Ayer, 13 de agosto de 2016, se convirtió en una campeona olímpica. Pero fue un proceso; fueron muchas las lágrimas entre medio. Y esa medalla de oro llegó poco más de un año después de, posiblemente, el momento más bajo de su carrera.

En los Panamericanos de Toronto 2015, Mónica no andaba bien. En el circuito de la WTA pasaba por una temporada irregular. Y entonces llegó el balde de agua fría: una derrota en semifinales contra la mexicana Victoria Rodríguez, quien ni siquiera figuraba entre la mejores 300 tenistas del mundo.

Tras perder, Mónica salió a toda prisa de la cancha. Como periodista, salí corriendo a la zona mixta -donde coinciden atletas y reporteros- para intentar tener su reacción.

Mónica me vio, puso abajo su mochila, y lloró. Lloró desconsoladamente por minutos, sentada en la brea. Sabía que había “defraudado” a Puerto Rico y eso era lo que más le dolía. Incluso, tiró un tuit con tres palabras: Perdón Puerto Rico…

No obstante, se secó las lágrimas, y dio cara. Y esa es otra fortaleza de ella: en las buenas y en las malas, siempre contesta. No se esconde ante el fracaso.

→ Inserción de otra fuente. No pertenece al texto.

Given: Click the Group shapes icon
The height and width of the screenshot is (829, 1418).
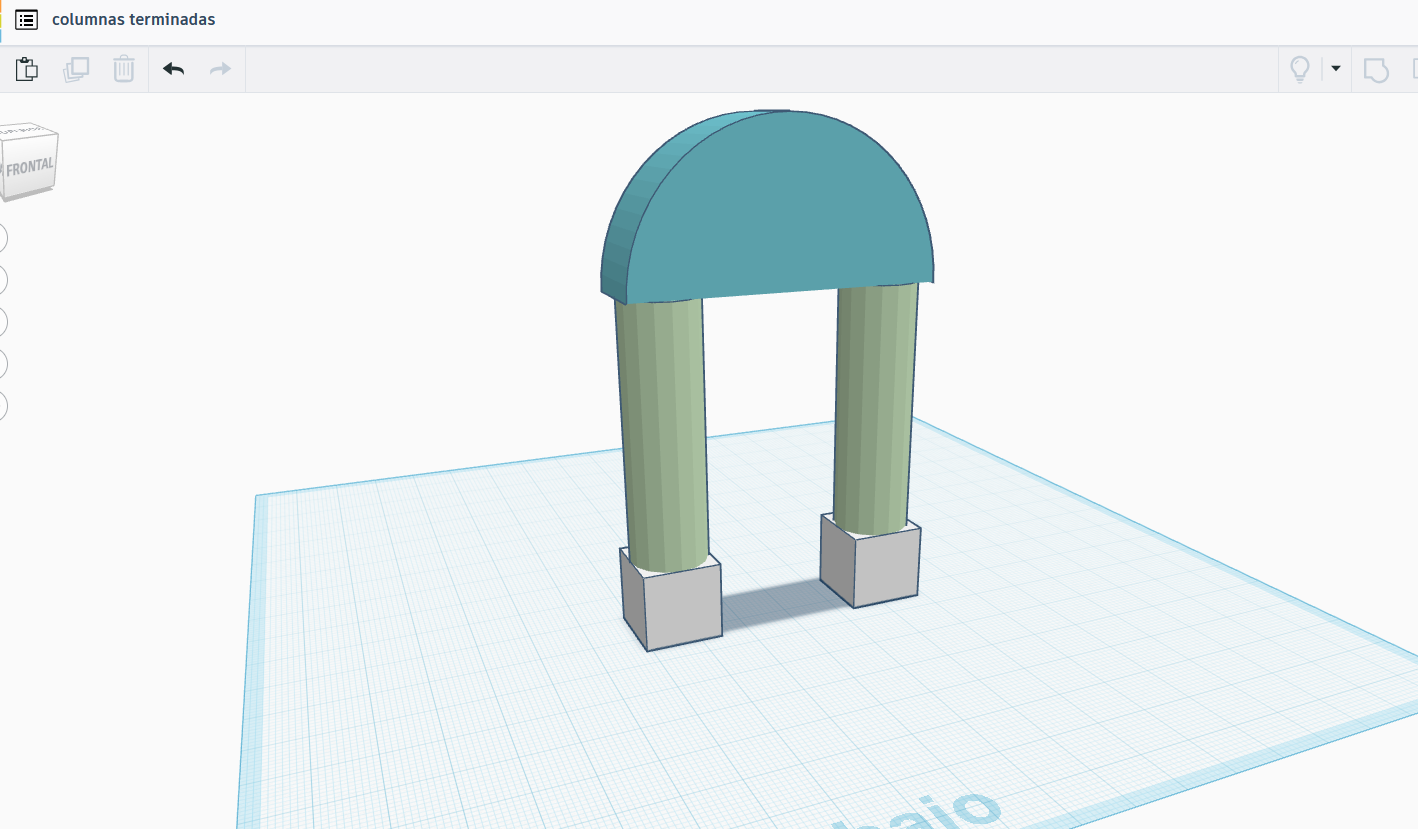Looking at the screenshot, I should [1377, 70].
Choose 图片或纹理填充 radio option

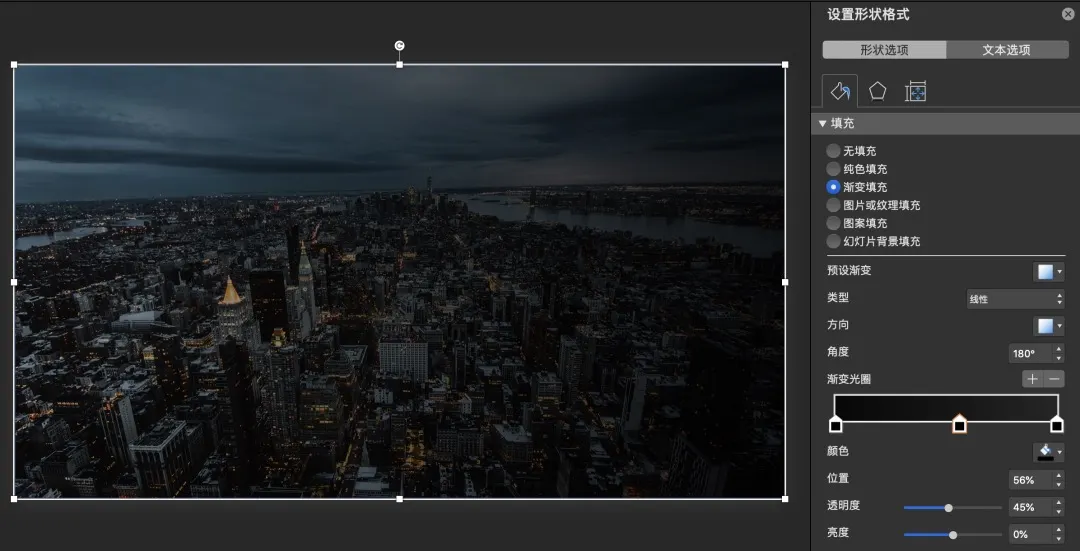coord(833,205)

“Obviamente me tengo que poner las pilas. Porque si juego como jugué hoy (ayer), no hay chance para nada. Estoy en un muy mal momento en mi carrera… tengo que ver cómo voy a salir de ahí”, dijo Puig un 15 de julio de 2015 tras perder contra Rodríguez en Toronto.

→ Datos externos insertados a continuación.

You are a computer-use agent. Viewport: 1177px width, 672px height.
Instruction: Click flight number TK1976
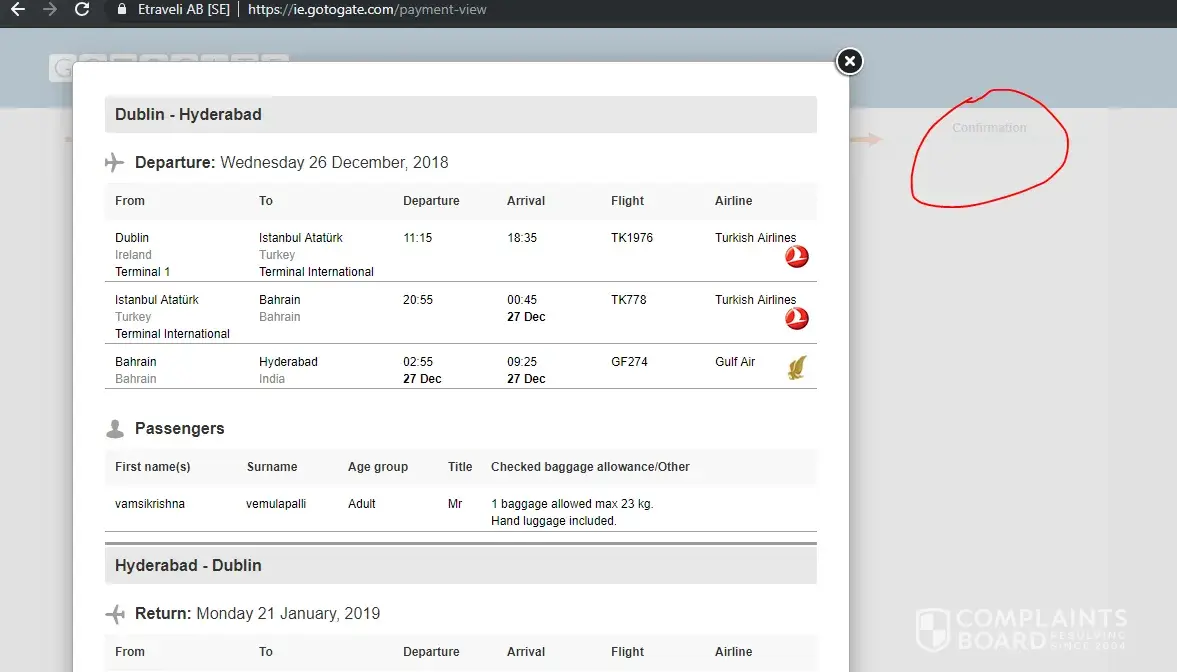click(632, 238)
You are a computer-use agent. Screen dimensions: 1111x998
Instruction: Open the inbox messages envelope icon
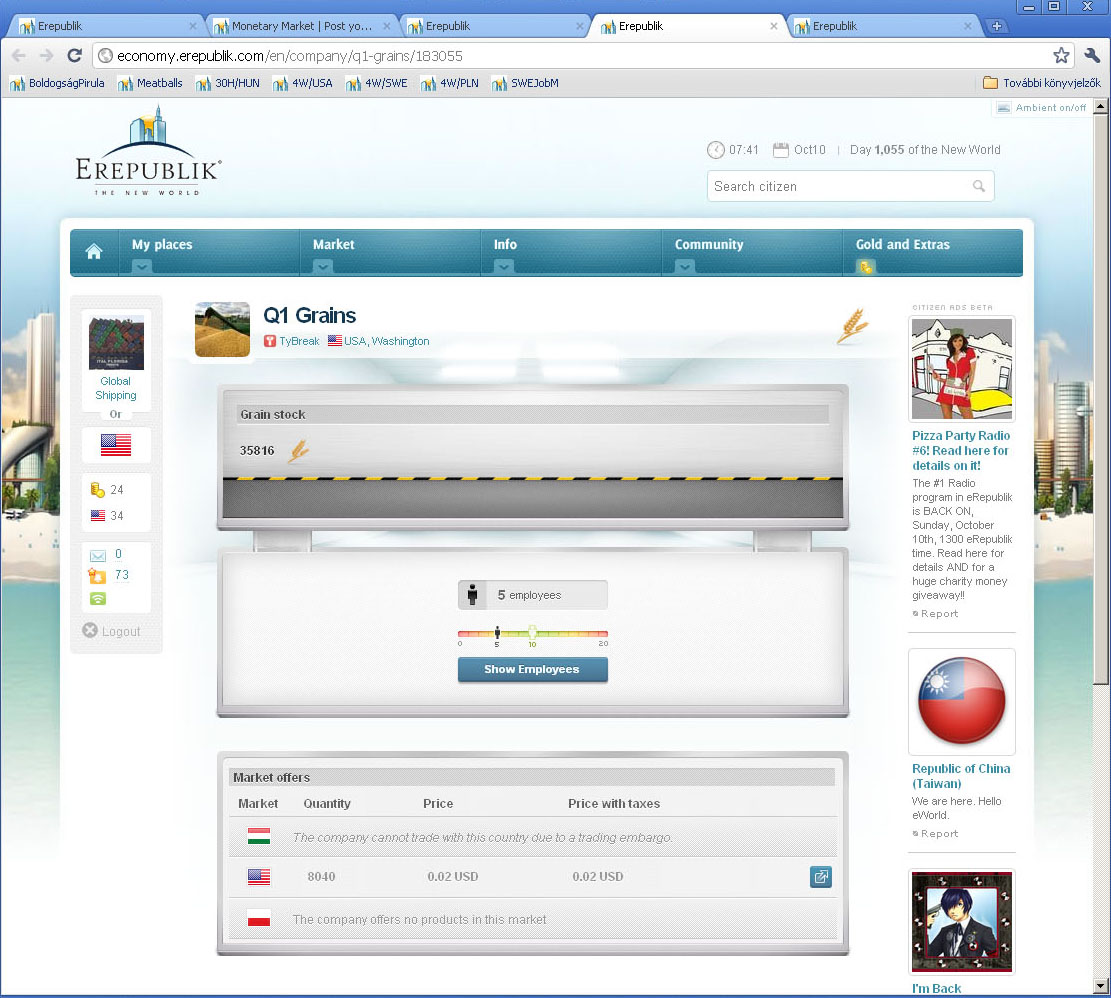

Eventualmente, Puig ganaría una medalla de bronce sobre la estadounidense Lauren Davis. Pero terminaría el 2015 clasificada número 92 en el mundo, con más preguntas que respuestas, y los llamados “expertos” apuntando a que no haría mucho más en el tenis.

Para muchos, su pico ya había llegado entre el 2013 y el 2014, cuando adelantó a la cuarta ronda de Wimbledon y ganó su primer y único título de la WTA -hasta el momento- en Estrasburgo.

Y llegamos al 13 de agosto de 2016. Campeona olímpica. Una puertorriqueña de 5’7” de estatura que, por un día, es la mejor tenista del mundo.

Era algo que pocos veían posible. Pero los que hemos seguido a Mónica Puig desde hace años, sabemos que ese talento siempre ha estado ahí, buscando su momento. A Mónica no le importaba que Garbiñe Muguruza, con su misma edad de 22 años, ya estuviera número cuatro del mundo y con un título de grand slam. Tampoco le importaba que Madison Keys, de 21 años, ocupara la novena posición del ranking.

Mónica siempre estaba segura de que su momento llegaría.  La entrevisté en la primera semana de julio, a poco menos de un mes de los Juegos Olímpicos de Río. Le pregunté sobre Garbiñe, y qué pensaba sobre que una tenista de su edad ya estuviera número cuatro del mundo y con  un título de grand slam en su resumé.

“Yo sé que mi momento va a venir. Si viene ahora, bien, si viene más tarde, bien. Pero va a venir porque yo sé que voy a trabajar bastante fuerte para llegar a mi momento y cumplir mi sueño. No me trato de enfocar en lo que están haciendo las otras. Lo que estoy haciendo ahora vale la pena, y voy a seguir echando para adelante”, dijo Puig.

Pero pocos imaginaron que llegaría un 13 de agosto de 2016, con La Borinqueña sonando en unos Juegos Olímpicos.

¿Y lo más increíble de todo? Estoy seguro de que en el libro de Mónica Puig quedan muchos capítulos más por escribirse.